Reading text:

This stuff is golden!
I start with the BEST homemade cornbread recipe I have ever had. And if that doesn’t convince you to make this then I don’t know what will.
I usually make the cornbread the day before so that it’s ready to go. You might want to make a double batch just to eat the other half of it. You’ll
You can use whatever your favorite vegan sausage is. Typically I use the Light-Life vegan sausage.
It makes this recipe easy peasy if you have your rice precooked.
My 10 year old loves this so much he was begging for this for breakfast.

What do you need for the best vegan cornbread stuffing?
- cooked brown rice
- 8×8 pan of this cornbread cooked*
- Vegan Light Life sausage
- celery, chopped
- onion, chopped
- vegan butter
- vegetable broth
- poultry seasoning
How do you make it?
Before starting this recipe make sure you have your rice and cornbread cooked and ready to go. If you don’t, that’s okay but add about 45 minutes to the prep time.

Preheat the oven to 350 degrees and grease a 9×13 pan and set aside.

Records for locating described items:

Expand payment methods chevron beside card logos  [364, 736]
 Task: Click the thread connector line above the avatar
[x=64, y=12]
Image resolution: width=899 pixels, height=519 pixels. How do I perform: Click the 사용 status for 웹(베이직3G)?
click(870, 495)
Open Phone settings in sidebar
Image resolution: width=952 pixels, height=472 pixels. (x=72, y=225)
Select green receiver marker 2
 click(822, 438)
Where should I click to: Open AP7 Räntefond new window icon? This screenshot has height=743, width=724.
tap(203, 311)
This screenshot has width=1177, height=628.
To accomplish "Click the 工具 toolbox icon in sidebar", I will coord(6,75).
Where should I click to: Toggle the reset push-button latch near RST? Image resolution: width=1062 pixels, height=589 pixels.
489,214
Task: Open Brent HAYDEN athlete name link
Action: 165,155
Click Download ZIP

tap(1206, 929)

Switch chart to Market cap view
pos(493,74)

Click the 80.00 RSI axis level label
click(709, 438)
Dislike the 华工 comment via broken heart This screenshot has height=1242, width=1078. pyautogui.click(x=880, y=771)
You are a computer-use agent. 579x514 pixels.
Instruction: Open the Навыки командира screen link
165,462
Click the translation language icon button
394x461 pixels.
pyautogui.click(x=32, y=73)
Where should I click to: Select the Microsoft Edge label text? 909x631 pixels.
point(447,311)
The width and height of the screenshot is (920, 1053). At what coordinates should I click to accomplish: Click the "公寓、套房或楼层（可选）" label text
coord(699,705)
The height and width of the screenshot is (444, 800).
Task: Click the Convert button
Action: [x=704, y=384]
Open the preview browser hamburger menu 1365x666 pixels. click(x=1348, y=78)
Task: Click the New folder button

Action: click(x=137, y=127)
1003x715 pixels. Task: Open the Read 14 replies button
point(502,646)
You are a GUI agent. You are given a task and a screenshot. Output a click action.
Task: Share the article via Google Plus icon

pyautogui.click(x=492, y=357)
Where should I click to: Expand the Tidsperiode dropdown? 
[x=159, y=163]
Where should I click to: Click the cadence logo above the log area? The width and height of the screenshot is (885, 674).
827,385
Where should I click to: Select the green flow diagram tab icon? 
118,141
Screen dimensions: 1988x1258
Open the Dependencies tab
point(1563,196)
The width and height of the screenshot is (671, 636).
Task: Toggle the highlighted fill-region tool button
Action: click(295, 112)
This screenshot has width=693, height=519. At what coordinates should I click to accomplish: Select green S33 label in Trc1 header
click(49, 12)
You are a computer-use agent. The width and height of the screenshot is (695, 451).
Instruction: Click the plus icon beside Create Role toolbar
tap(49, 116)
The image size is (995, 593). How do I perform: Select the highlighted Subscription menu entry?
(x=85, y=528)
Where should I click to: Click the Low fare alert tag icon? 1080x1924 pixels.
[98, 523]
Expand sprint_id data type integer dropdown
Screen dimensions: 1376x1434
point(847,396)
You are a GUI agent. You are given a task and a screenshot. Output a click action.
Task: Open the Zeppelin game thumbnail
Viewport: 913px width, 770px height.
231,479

Short problem 1: Reproduce the whole cornbread stuffing text word for word.
Short problem 2: How many lines of the records contain the word "perform"? Reply with the number alone.

Task response 1:
This stuff is golden!
I start with the BEST homemade cornbread recipe I have ever had. And if that doesn’t convince you to make this then I don’t know what will.
I usually make the cornbread the day before so that it’s ready to go. You might want to make a double batch just to eat the other half of it. You’ll
You can use whatever your favorite vegan sausage is. Typically I use the Light-Life vegan sausage.
It makes this recipe easy peasy if you have your rice precooked.
My 10 year old loves this so much he was begging for this for breakfast.

What do you need for the best vegan cornbread stuffing?
- cooked brown rice
- 8×8 pan of this cornbread cooked*
- Vegan Light Life sausage
- celery, chopped
- onion, chopped
- vegan butter
- vegetable broth
- poultry seasoning
How do you make it?
Before starting this recipe make sure you have your rice and cornbread cooked and ready to go. If you don’t, that’s okay but add about 45 minutes to the prep time.

Preheat the oven to 350 degrees and grease a 9×13 pan and set aside.

Task response 2: 2